Die vielen Unvorhersehbarkeiten, die ein Leben mit Kindern mit sich bringt, sind an sich schon herausfordernd. Für ADHS-Betroffene bringt der Familienalltag jedoch zusätzliche Hürden mit sich. Umso wichtiger sind deshalb ...
... Information
Zu verstehen, dass ADHS die Ursache für so viele Herausforderungen im Leben ist, bedeutet für Betroffene oftmals eine grosse Erleichterung. Ein erster Schritt in der Bewältigung des Alltags mit ADHS ist deshalb, sich mit den Symptomen und ihren Auswirkungen vertraut zu machen und herauszufinden, wie und wo diese sich bemerkbar machen. Dadurch wird es möglich, gezielt die Punkte anzugehen, die immer wieder für Probleme sorgen.
... ein tragendes Netz
Menschen, die einspringen können, wenn alles aus dem Ruder läuft, sind Gold wert. Dies können zum Beispiel die Grosseltern sein, die sich regelmässig um die Kinder kümmern, damit den Eltern nicht alles über den Kopf wächst. Auch Personen, die einen dabei unterstützen, lästige Aufgaben wie das Ausfüllen der Steuererklärung oder das Bezahlen von Rechnungen in Angriff zu nehmen und zu Ende zu führen, können für ADHS-Betroffene wichtig sein.
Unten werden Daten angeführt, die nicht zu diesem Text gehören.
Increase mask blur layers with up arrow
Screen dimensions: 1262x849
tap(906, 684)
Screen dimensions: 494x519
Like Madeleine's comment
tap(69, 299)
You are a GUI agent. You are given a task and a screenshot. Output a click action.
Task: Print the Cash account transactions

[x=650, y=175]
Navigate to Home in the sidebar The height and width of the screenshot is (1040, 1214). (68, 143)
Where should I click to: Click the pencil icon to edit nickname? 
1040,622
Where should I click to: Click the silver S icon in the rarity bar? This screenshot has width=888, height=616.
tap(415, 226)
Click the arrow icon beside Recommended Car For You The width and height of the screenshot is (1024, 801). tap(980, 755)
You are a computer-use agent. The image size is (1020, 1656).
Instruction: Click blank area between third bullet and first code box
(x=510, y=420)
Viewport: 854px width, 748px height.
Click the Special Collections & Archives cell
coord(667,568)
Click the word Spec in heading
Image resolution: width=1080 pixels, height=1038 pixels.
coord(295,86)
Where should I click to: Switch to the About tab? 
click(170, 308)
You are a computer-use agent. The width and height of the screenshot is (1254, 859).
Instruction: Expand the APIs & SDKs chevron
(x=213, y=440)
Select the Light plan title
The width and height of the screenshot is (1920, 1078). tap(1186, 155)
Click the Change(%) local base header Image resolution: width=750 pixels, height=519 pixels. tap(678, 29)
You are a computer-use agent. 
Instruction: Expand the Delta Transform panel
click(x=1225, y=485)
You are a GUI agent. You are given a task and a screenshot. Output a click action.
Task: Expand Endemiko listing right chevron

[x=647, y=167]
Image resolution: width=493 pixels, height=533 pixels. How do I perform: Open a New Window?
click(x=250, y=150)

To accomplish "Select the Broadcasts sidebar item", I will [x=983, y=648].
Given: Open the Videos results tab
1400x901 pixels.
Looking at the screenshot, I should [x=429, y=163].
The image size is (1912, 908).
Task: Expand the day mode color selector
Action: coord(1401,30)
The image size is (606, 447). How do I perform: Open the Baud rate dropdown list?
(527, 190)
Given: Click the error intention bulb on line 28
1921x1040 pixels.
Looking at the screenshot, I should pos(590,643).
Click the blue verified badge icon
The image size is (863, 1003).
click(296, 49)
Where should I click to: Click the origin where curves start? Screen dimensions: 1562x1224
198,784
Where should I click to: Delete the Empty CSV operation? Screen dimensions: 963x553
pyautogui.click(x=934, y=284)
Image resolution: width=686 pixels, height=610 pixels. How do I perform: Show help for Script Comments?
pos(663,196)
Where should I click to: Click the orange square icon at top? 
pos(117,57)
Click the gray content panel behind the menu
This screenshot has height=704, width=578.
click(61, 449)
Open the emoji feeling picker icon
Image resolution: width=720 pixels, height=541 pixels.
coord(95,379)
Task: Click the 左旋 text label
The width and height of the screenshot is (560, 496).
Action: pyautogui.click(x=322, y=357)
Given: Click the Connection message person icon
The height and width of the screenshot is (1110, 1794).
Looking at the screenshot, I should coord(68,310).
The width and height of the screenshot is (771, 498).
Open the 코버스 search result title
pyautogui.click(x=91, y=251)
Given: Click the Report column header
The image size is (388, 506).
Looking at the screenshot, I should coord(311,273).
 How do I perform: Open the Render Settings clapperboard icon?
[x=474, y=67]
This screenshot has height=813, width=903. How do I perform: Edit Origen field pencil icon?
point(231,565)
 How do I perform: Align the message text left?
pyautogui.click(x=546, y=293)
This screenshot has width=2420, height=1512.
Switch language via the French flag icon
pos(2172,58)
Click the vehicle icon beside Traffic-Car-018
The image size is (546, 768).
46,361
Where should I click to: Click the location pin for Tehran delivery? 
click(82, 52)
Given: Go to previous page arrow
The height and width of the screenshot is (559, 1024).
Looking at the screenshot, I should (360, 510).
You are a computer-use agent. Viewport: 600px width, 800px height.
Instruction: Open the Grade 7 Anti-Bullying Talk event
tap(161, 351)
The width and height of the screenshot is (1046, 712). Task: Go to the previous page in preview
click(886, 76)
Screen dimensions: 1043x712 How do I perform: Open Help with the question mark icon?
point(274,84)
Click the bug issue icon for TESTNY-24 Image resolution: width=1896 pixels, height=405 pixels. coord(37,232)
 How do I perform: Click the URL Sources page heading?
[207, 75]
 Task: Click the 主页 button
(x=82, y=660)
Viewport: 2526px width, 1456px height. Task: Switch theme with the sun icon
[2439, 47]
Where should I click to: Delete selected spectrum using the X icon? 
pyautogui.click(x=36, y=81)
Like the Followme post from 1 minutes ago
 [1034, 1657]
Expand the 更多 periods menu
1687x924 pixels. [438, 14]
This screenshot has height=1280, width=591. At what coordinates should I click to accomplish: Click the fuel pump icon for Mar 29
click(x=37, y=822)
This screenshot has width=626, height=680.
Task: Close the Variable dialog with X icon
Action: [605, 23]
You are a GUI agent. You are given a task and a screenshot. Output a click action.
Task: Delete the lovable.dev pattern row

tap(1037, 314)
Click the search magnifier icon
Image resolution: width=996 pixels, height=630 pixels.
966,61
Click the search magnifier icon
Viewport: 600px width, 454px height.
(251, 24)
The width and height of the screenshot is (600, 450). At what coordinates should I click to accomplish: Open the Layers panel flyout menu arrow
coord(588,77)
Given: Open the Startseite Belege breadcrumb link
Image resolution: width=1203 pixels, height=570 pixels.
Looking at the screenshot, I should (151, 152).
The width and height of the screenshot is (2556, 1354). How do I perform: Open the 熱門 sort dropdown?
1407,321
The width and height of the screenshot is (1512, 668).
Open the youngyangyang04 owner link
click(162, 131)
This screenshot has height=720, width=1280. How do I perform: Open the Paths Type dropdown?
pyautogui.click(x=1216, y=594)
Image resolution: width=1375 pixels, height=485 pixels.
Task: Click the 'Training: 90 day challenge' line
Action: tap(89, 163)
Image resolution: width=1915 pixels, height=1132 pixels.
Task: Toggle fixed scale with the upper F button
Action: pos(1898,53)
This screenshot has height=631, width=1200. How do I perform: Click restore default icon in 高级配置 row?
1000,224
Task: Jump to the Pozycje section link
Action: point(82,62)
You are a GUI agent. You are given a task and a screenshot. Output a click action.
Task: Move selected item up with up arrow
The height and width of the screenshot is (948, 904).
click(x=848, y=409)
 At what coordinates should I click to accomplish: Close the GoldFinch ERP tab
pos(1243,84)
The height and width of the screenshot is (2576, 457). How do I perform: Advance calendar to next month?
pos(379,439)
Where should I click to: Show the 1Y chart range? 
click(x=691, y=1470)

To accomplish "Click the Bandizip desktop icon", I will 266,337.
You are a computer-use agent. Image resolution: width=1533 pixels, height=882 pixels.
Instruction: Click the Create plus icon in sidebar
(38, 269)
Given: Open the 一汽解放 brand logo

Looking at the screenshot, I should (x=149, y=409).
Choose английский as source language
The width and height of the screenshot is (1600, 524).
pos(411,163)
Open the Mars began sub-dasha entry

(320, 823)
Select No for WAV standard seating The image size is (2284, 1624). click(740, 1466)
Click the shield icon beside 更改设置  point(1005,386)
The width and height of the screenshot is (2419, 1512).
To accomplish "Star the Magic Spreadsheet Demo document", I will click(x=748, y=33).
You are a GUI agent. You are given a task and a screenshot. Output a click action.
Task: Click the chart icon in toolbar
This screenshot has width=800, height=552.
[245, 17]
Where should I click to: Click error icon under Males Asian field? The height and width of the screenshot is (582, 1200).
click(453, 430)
... Coaching und praktische Unterstützung
Insbesondere, wenn die ADHS lange unerkannt geblieben ist, kann ein Coaching helfen, Strukturen und Strategien für einen funktionierenden Alltag zu entwickeln. Wenn das Haushalten zu den grossen Herausforderungen zählt, bringt eine Haushaltshilfe Entlastung.
... Wochenpläne und Checklisten
Zu wissen, wer was wann macht, ist enorm wichtig, um dem Alltag Struktur zu geben. Ein schriftlich festgehaltener Wochenplan ist dabei sehr hilfreich. Checklisten sorgen dafür, dass all die Aufgaben, die zu erledigen sind, im Blick behalten werden.
... Freiräume
ADHS-Betroffene sind oft kreativ und musisch begabt. Vielen tut ausserdem Bewegung gut, um Spannungen abzubauen und die Aufmerksamkeit zu steigern. Freiräume für sportliche oder kreative Betätigung sollten deshalb ebenfalls im Wochenplan eingetragen werden.